Jing Liao ^a b, Hong Lu ^a,*, Qiao Feng ^b, Youping Zhou ^c,*, Quan Shi ^d, Ping'an Peng ^a, Guoying Sheng ^a

^a State Key Laboratory of Organic Geochemistry, Guangzhou Institute of Geochemistry and Institutions of Earth Science, Chinese Academy of Sciences, Guangzhou 510640, China

^b Shandong University of Science and Technology, Shandong Provincial Key Laboratory of Depositional Mineralization & Sedimentary Minerals, Qingdao 266000, China

^c Isotopomics in Chemical Biology and Shaanxi Key Laboratory of Chemical Additives for Industry, School of Chemistry & Chemical Engineering, Shaanxi University of Science & Technology, Xi’an 710021, China

^d State Key Laboratory of Heavy Oil Processing, China University of Petroleum, Beijing 102249, China

*Corresponding Authors: Hong Lu − Email:luhong@gig.ac.cn;Youping Zhou − Email: youping.zhou@sust.edu.cn

DOI: 10.1016/j.orggeochem.2018.07.005

Keywords: Botryococcanone; Botryococcane; Botryococcene biosynthesis; NMR; Cyclobutyl cation intermediate; Botryococcus braunii; Maoming oil shale

Abstract:A novel C₃₃ botryococcane in a sedimentary sample from the Maoming Basin in China was found to have a methyl group positioned β to the quaternary carbon C-10 in its structure based on IR, MS and NMR analyses and Lindeman-Adams modelling.

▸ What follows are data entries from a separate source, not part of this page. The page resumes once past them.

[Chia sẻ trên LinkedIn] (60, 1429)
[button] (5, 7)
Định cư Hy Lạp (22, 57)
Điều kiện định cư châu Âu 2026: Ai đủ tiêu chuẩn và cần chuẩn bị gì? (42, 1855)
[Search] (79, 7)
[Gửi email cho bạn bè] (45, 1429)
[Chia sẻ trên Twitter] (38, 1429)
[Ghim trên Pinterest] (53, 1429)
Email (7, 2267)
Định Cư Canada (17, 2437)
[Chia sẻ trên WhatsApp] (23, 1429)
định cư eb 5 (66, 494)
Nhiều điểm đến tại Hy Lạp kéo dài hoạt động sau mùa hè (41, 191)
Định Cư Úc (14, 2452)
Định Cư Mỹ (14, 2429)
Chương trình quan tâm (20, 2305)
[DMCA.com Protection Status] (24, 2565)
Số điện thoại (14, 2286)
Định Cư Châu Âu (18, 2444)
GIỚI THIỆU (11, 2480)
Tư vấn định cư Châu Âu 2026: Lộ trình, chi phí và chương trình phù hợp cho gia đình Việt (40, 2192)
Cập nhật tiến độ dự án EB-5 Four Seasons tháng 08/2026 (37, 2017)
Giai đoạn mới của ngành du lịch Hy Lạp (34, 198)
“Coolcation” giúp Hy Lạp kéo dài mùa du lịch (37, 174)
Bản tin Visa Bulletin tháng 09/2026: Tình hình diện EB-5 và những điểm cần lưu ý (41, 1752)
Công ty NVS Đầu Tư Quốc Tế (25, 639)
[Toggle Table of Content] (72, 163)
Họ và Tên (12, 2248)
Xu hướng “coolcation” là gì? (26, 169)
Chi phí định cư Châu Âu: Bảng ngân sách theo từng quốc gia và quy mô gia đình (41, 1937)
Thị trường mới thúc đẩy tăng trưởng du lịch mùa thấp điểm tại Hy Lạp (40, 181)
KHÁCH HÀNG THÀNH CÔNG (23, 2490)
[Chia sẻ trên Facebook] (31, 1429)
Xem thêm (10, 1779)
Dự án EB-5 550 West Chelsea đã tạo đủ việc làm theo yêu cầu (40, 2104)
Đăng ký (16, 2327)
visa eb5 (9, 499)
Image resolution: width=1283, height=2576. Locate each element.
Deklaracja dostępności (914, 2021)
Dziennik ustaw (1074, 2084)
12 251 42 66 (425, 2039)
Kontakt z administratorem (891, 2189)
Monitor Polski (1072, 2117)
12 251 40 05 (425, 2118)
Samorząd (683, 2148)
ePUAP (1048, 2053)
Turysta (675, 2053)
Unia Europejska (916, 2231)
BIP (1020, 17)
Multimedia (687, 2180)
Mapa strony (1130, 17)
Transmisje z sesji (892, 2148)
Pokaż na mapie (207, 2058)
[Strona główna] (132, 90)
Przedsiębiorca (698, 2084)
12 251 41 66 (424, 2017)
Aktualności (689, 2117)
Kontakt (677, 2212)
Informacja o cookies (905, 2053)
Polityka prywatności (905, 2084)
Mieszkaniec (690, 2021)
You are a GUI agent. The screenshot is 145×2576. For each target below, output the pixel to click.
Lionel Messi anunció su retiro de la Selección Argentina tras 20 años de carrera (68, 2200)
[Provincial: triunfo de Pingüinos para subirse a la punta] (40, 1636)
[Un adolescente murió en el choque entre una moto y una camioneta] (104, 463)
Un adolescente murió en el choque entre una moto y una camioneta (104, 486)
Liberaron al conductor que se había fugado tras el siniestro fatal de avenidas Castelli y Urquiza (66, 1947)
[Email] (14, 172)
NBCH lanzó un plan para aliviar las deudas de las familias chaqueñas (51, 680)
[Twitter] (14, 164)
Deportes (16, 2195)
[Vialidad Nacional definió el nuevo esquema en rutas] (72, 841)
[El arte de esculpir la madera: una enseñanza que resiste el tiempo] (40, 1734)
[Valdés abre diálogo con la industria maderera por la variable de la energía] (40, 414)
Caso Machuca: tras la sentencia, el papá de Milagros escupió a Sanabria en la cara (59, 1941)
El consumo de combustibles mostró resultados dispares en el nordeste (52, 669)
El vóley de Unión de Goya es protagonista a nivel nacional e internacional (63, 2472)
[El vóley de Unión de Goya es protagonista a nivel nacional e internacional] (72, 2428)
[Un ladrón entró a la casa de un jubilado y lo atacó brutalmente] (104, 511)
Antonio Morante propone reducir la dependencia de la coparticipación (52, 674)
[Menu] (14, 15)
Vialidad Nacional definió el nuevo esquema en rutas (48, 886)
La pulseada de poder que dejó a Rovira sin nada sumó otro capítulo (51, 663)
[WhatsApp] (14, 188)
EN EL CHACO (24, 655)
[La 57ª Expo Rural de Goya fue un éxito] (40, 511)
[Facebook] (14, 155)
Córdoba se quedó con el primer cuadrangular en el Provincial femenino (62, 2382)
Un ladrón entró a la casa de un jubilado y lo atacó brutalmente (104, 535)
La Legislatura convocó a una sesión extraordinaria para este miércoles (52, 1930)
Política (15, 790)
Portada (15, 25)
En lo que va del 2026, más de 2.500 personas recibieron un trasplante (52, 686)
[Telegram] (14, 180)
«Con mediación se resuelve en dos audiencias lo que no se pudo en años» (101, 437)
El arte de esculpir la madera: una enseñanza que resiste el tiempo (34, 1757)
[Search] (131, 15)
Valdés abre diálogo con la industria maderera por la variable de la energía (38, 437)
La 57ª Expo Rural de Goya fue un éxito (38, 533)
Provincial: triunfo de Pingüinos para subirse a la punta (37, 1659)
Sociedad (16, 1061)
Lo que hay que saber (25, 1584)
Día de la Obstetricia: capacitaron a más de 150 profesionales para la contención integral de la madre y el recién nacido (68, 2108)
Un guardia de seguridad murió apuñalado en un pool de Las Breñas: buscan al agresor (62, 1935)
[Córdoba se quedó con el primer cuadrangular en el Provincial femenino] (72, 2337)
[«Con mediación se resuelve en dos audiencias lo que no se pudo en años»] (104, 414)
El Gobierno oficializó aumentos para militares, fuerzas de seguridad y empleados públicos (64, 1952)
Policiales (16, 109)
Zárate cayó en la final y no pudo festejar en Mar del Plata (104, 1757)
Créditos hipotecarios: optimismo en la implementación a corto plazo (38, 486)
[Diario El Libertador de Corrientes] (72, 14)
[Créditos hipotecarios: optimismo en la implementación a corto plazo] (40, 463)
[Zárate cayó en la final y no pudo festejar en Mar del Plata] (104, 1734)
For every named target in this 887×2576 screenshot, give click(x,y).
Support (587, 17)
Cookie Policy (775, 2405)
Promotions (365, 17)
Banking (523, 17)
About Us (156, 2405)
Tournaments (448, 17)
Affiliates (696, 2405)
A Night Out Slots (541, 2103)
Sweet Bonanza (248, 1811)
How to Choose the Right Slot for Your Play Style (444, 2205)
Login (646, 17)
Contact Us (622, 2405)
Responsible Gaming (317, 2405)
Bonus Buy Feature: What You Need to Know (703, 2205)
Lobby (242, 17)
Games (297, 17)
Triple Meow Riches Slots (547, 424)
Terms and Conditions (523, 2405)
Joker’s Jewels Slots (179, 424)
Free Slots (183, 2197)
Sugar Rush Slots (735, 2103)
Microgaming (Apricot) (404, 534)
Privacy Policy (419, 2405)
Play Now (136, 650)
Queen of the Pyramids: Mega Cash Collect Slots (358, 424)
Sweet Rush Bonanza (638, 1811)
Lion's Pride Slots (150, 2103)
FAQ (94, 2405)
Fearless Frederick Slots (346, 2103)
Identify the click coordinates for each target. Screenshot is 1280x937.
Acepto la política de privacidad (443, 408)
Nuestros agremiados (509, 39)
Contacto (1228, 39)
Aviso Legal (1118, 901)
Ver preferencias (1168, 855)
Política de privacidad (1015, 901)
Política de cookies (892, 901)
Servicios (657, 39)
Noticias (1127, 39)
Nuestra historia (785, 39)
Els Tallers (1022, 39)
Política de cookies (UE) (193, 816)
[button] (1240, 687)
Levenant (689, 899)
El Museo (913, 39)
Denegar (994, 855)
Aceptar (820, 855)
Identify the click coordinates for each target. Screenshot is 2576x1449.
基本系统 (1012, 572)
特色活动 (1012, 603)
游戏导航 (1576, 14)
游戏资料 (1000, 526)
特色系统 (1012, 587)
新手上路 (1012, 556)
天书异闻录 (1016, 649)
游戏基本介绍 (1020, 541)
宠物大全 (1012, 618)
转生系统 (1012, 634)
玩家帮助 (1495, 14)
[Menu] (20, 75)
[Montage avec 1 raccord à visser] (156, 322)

This structure is inconsistent with the prediction from the currently accepted botryococcene biosynthetic pathway and different from the skeleton for the C₃₃ botryococcanes suggested in the literature. A C₃₃ botryococcan-24-one with the same carbon skeleton as the C₃₃ botryococcane was also found to co-occur in the sediment sample. The location of the carbonyl group at C-24 is different from that of a previously reported botryococcenone from an Australian collection of race B of Botryococcus braunii where it is positioned at C-15. We propose a biogeochemical pathway to explain the occurrence of this unique skeleton in the Maoming Basin sediment. The biochemical component of the pathway involves electrophilic or nucleophilic attack between two farnesyl diphosphates (FPPs) leading to direct or indirect formation of a C30 botryococcene via a cyclobutane ring intermediate (1′-2-3-2′ cyclisation). A Retro-Prins reaction and subsequent methylation gives rise to C₂₉ and C₃₃ botryococcenes in sequence. The geochemical component involves first in-water-column (photo)-oxidation of the alkene to a C₃₃ botryococcanone and subsequent reduction (hydrogenation) to stabilize the ketone as an alkane.